#### [DATA FOR THE TASK]

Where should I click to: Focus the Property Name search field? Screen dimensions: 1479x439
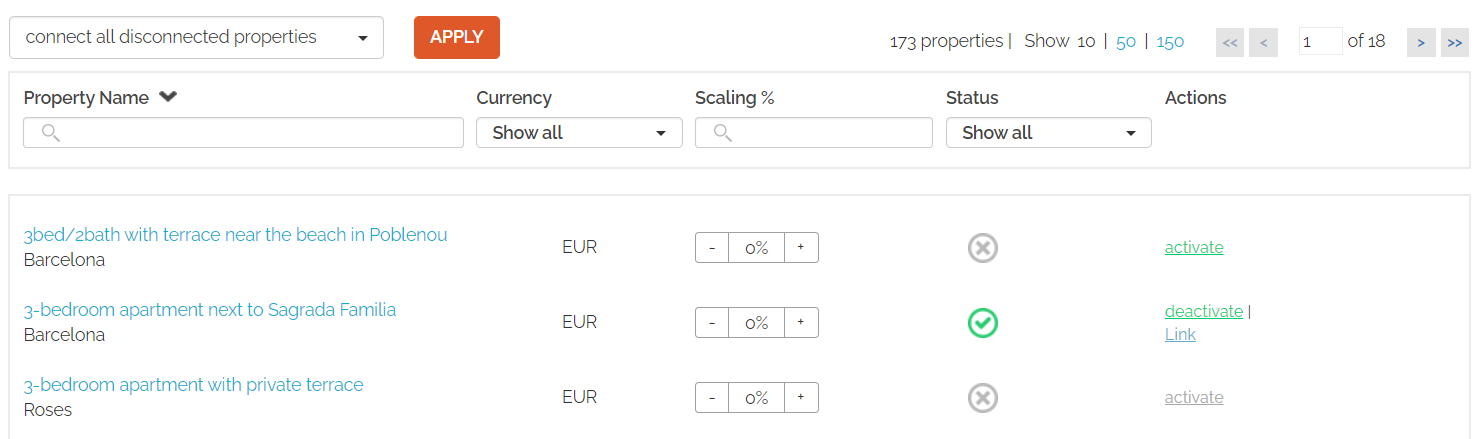click(x=243, y=133)

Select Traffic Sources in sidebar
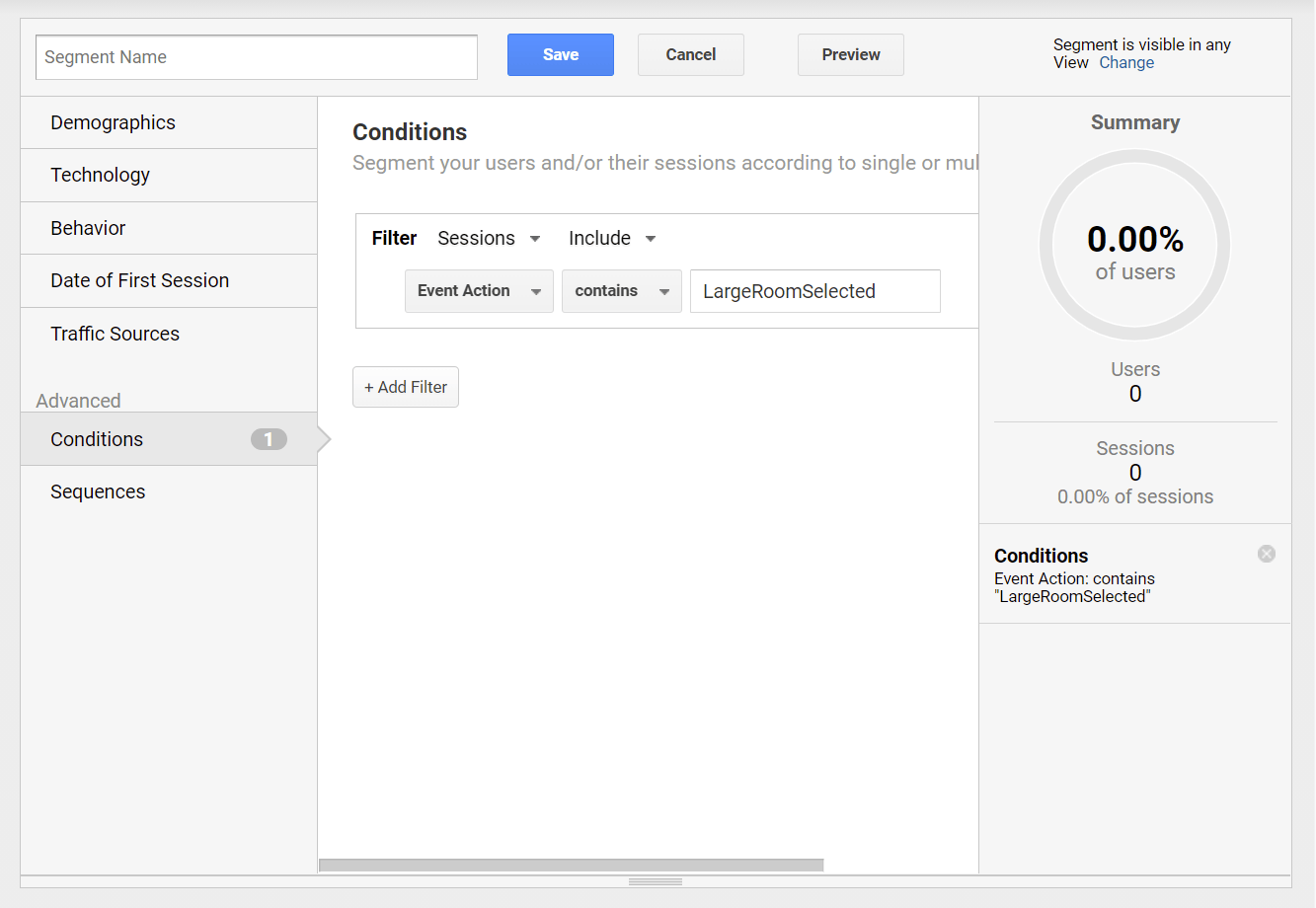[169, 334]
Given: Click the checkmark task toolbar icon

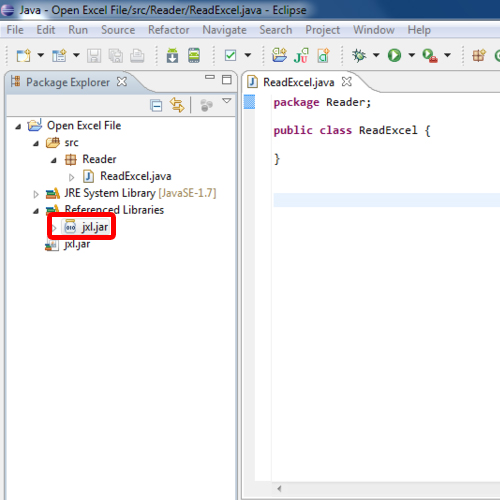Looking at the screenshot, I should click(230, 55).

#### [EXERCISE]
Nothing but the lines from the line containing "Select Traffic Sources in sidebar" through the last line of the material may be output, and they must be copied exactly, without pictures.

#### [OUTPUT FOR THIS EXERCISE]
Select Traffic Sources in sidebar
[169, 334]
Given: Click the checkmark task toolbar icon

Looking at the screenshot, I should click(230, 55).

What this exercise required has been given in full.